▶ [DIRECTIONS FOR THIS TASK] Among the lines below, the one containing "Viewport: 900px width, 432px height." opens the range and the one containing "a new document" closes it. Print that range exactly, without the pictures.

*** Opening of DATASET RECORDS ***

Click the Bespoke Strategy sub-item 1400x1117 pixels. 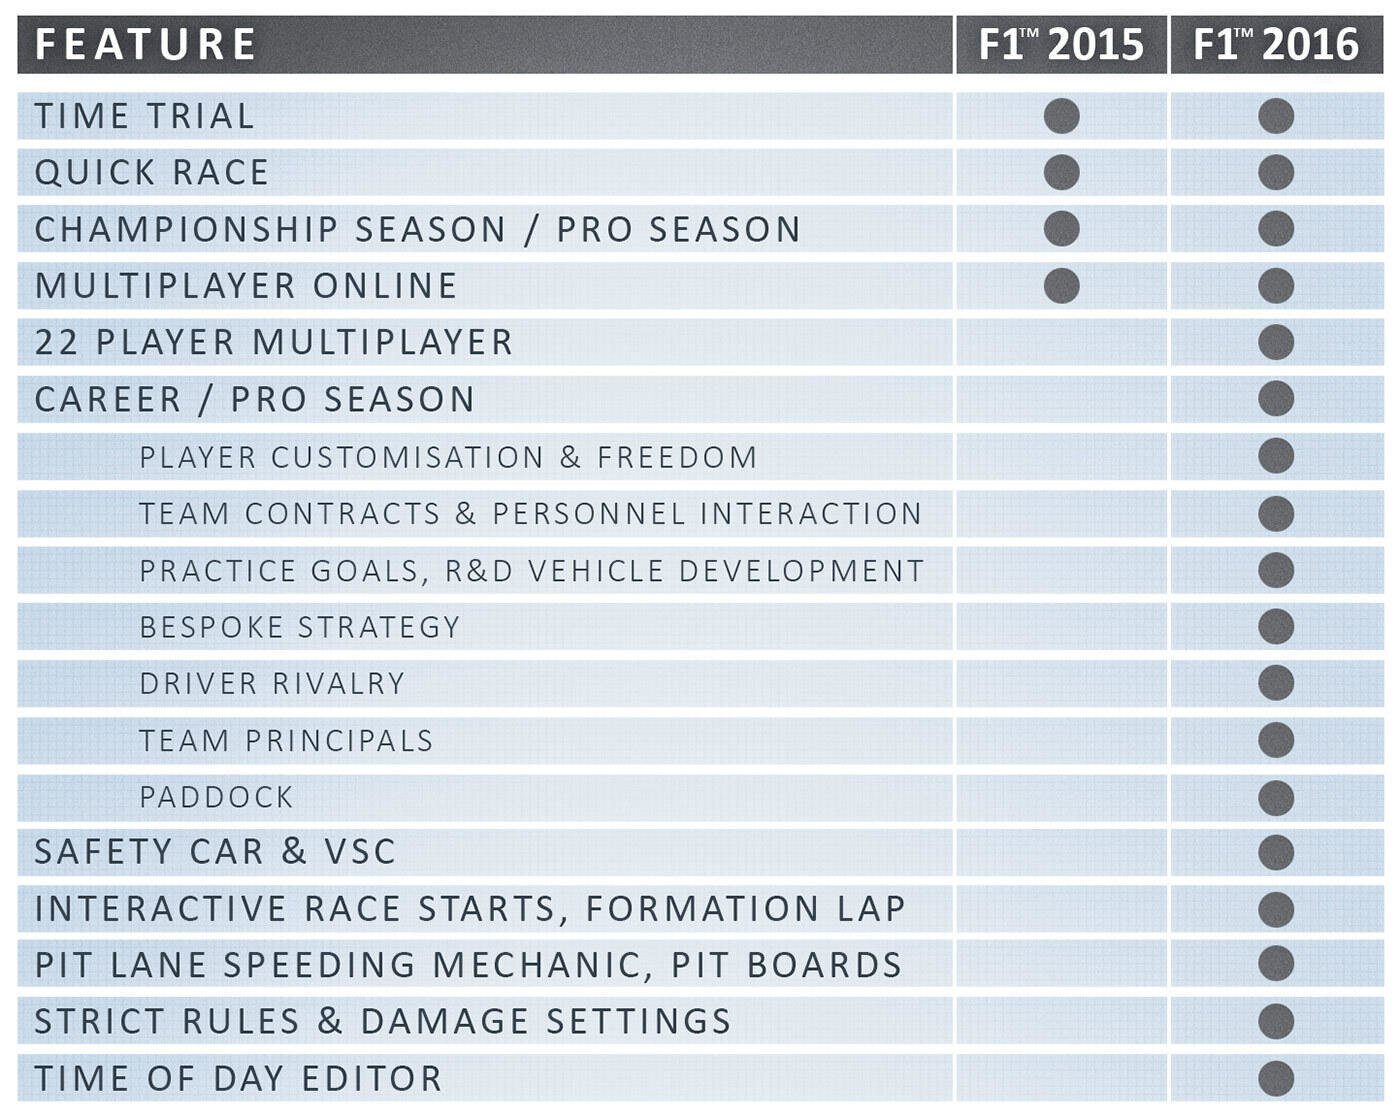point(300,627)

*** Close of DATASET RECORDS ***
*** Opening of DATASET RECORDS ***

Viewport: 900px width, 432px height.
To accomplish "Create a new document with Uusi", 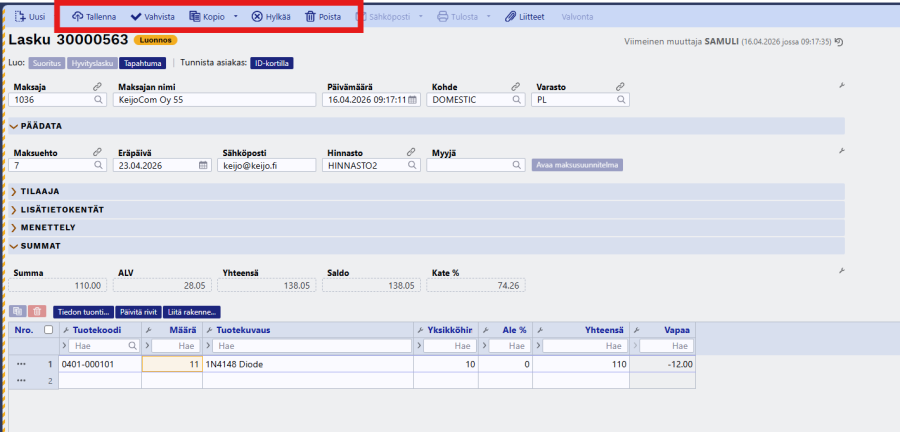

*** Close of DATASET RECORDS ***
*** Opening of DATASET RECORDS ***

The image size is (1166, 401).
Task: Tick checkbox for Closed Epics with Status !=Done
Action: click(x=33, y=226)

*** Close of DATASET RECORDS ***

▶ [PROBLEM SOLUTION]
Viewport: 900px width, 432px height.
To accomplish "Create a new document with Uusi", 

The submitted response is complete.